Exercise: Pictures excluded, please transcribe exactly the lines from the one with "Task: Toggle the plugin power button" through the end of the records below, and nothing more.

┌──

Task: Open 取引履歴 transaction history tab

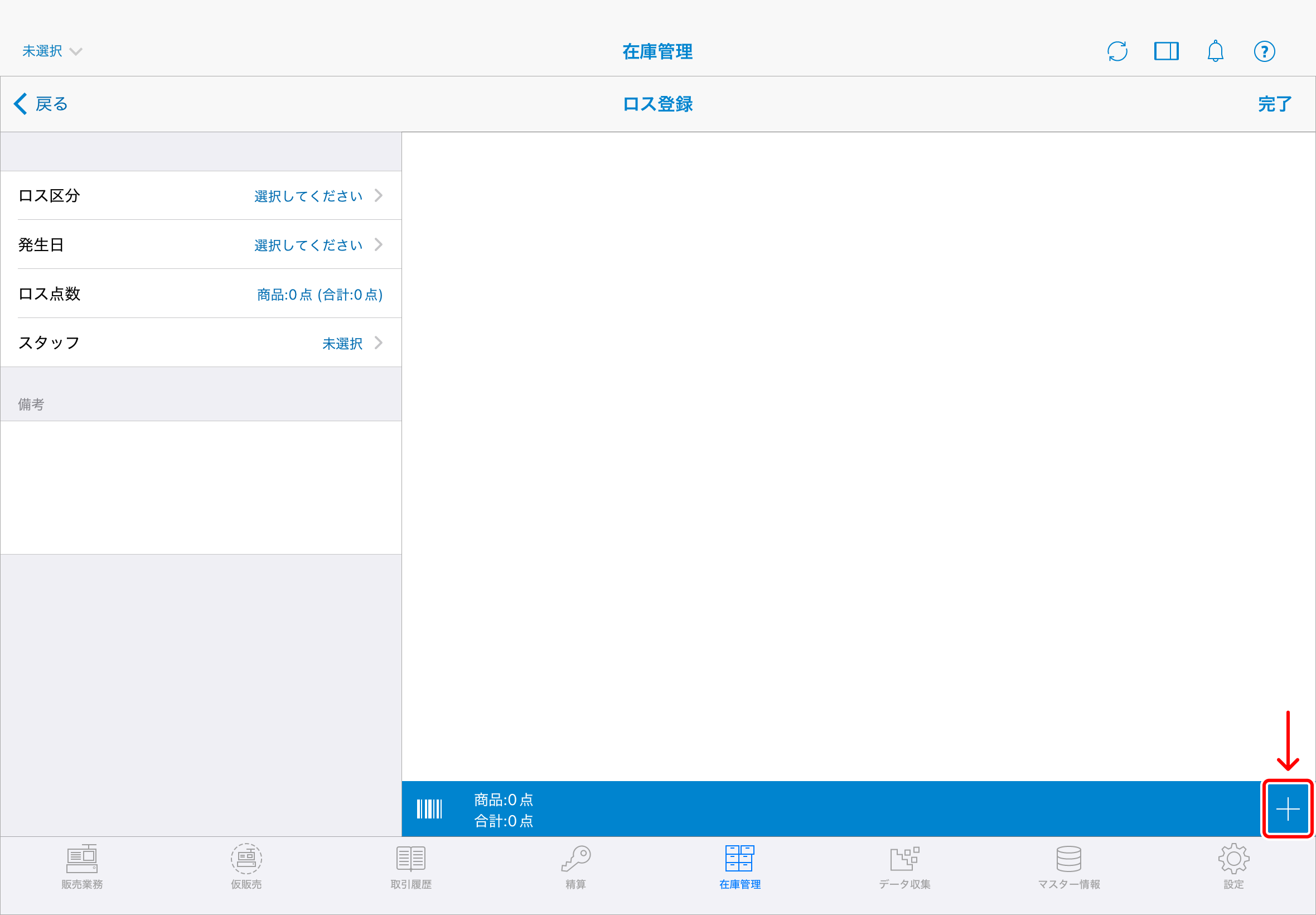Action: [x=411, y=866]
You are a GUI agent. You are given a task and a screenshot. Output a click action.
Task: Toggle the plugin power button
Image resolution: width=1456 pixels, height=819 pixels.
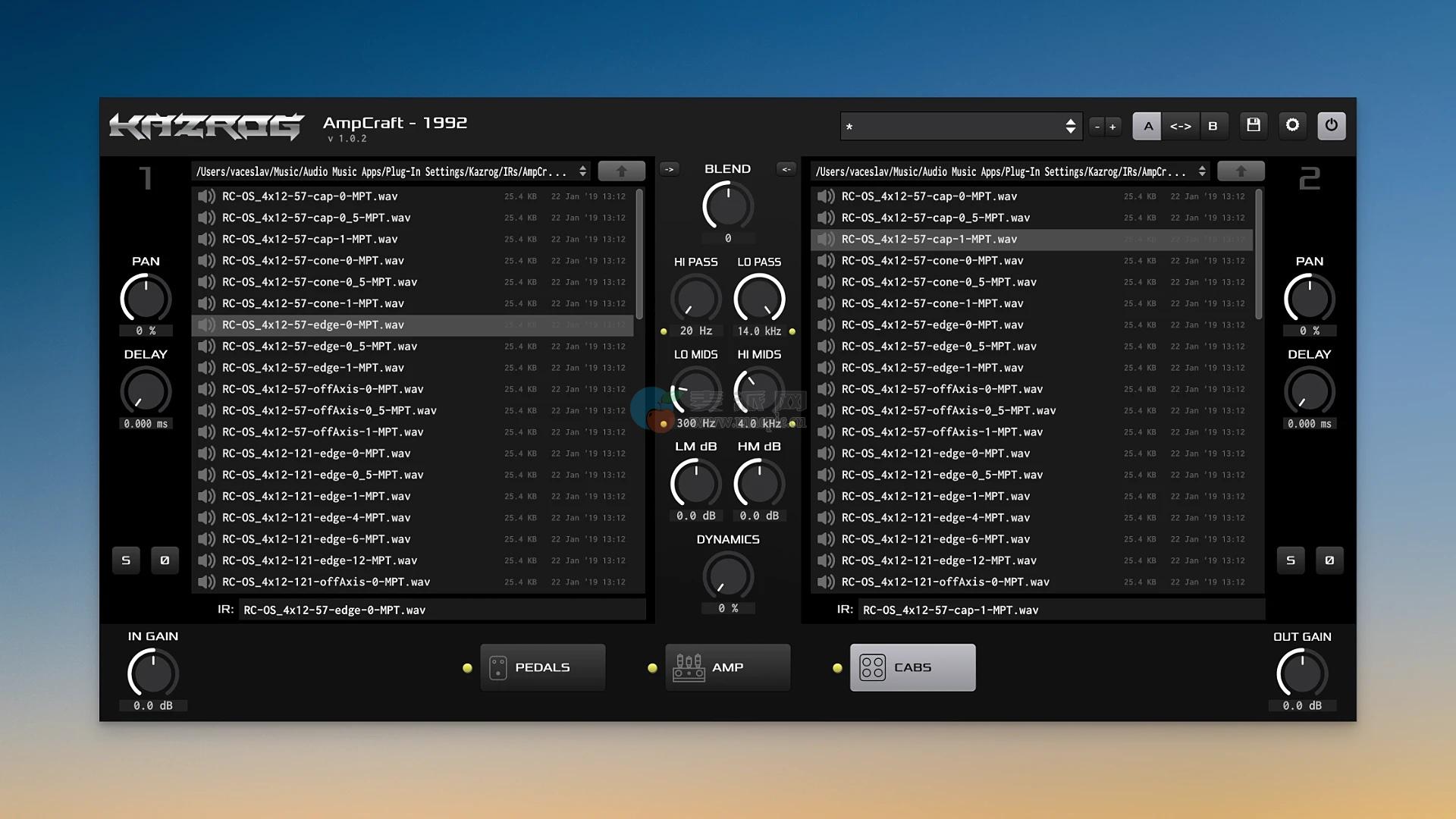click(x=1331, y=126)
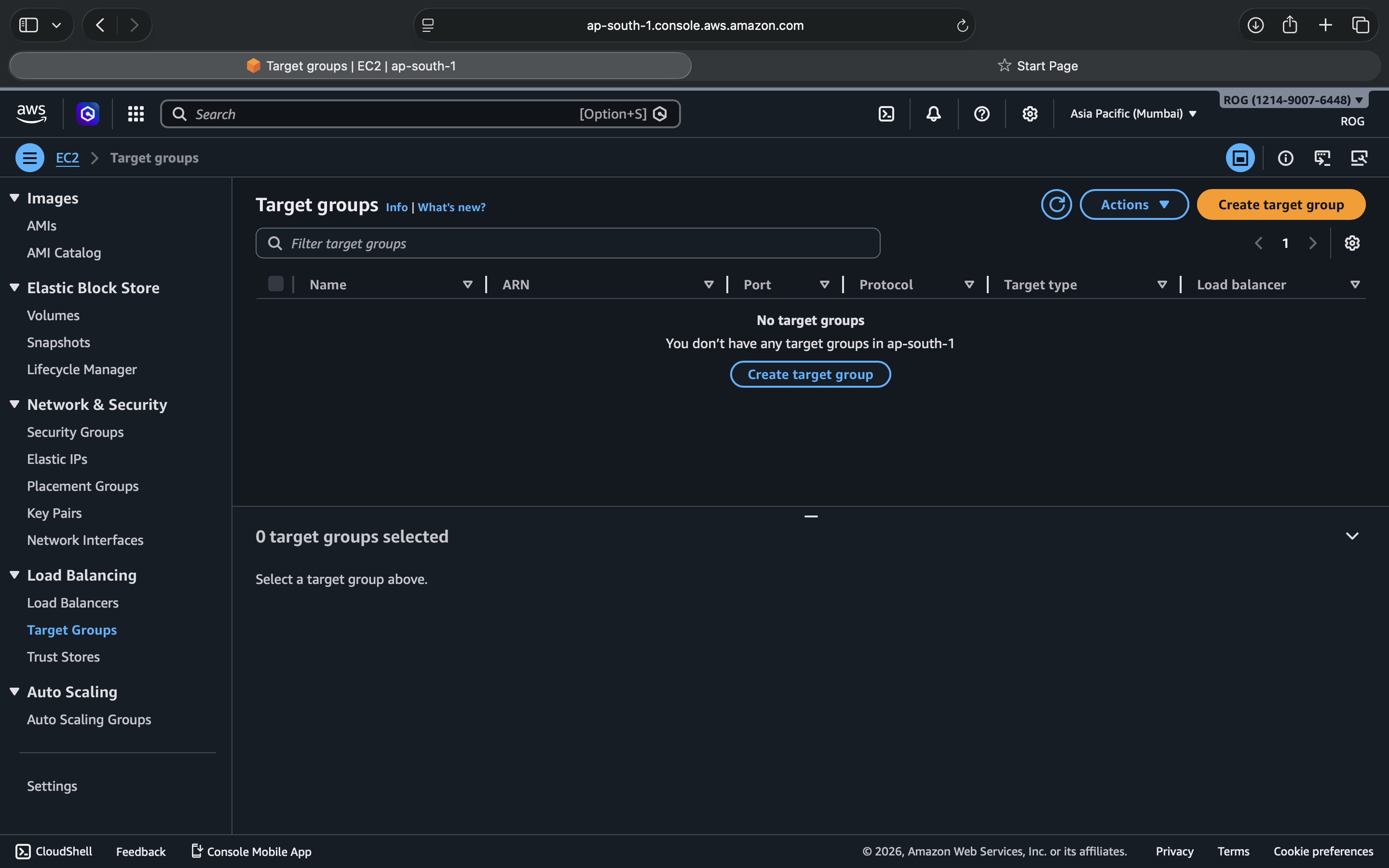Open the Actions dropdown
Screen dimensions: 1389x868
coord(1133,204)
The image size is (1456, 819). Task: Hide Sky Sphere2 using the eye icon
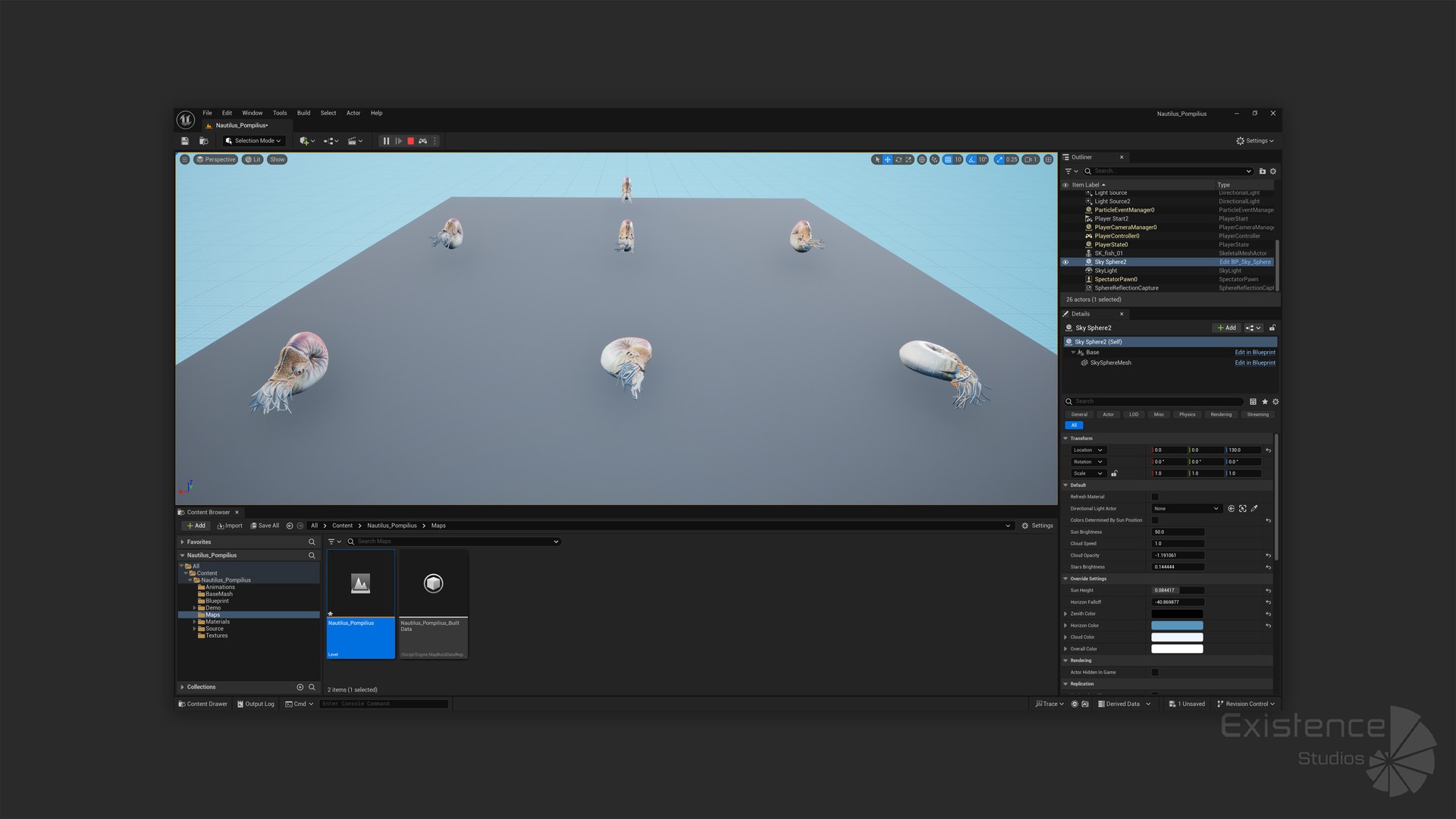point(1065,262)
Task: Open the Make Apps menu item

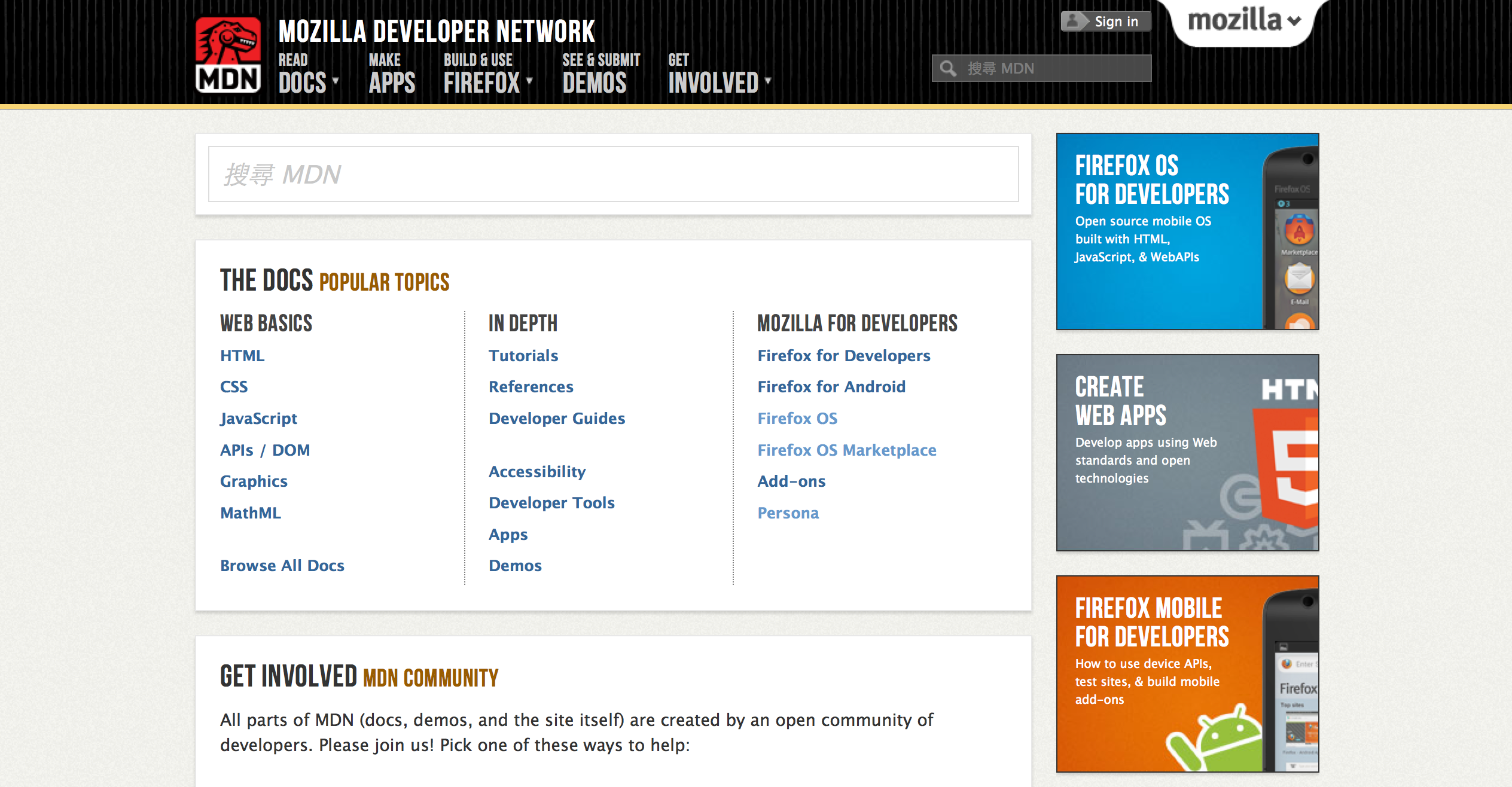Action: [x=392, y=74]
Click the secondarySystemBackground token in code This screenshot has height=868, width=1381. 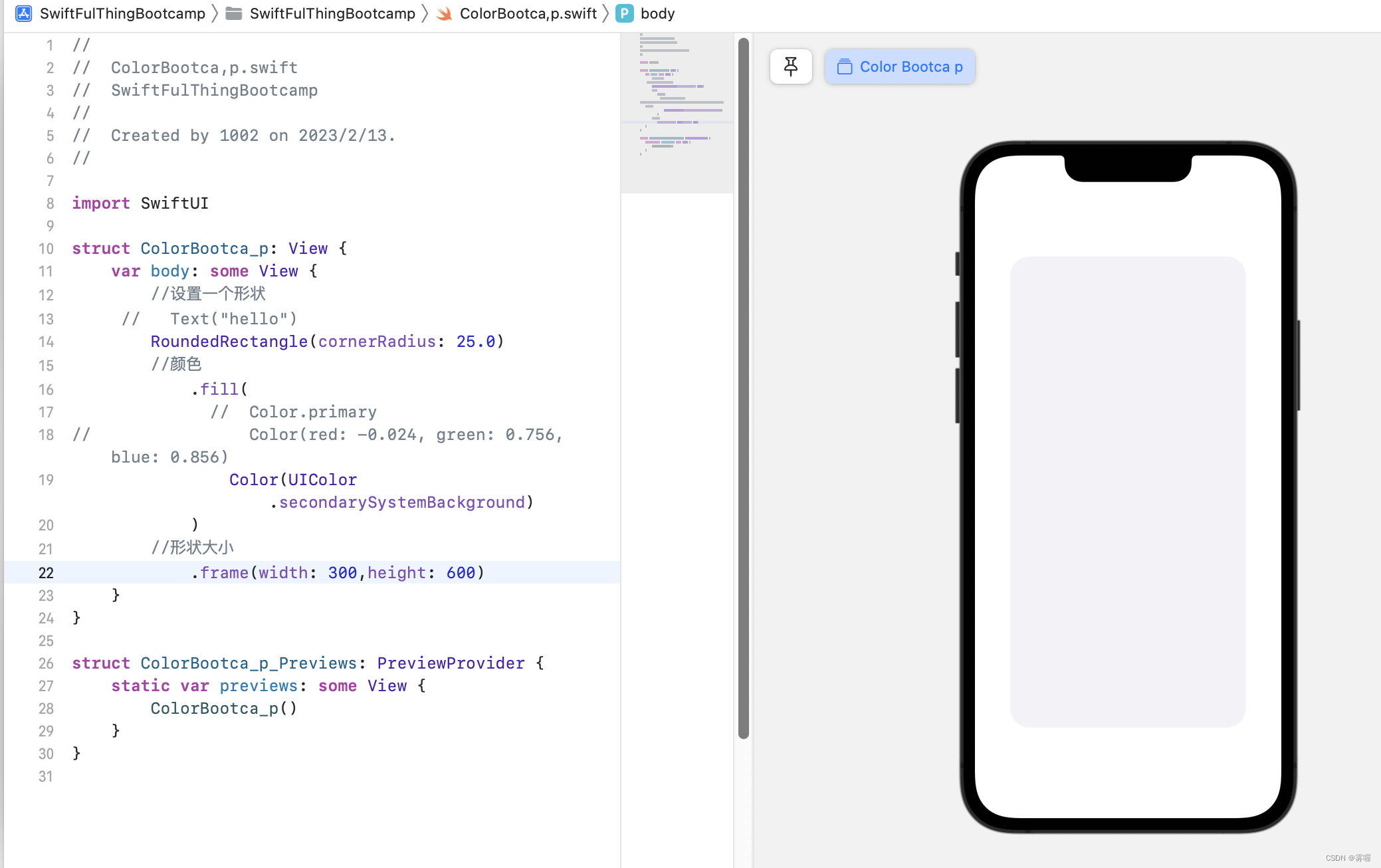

└──

Task solution:
Task: Toggle the plugin power button
Image resolution: width=1456 pixels, height=819 pixels.
click(x=1331, y=126)
Open the Actions dropdown
Screen dimensions: 1389x868
coord(1133,204)
The image size is (1456, 819). Task: Hide Sky Sphere2 using the eye icon
point(1065,262)
Task: Open the Make Apps menu item

Action: [x=392, y=74]
Click the secondarySystemBackground token in code This screenshot has height=868, width=1381. 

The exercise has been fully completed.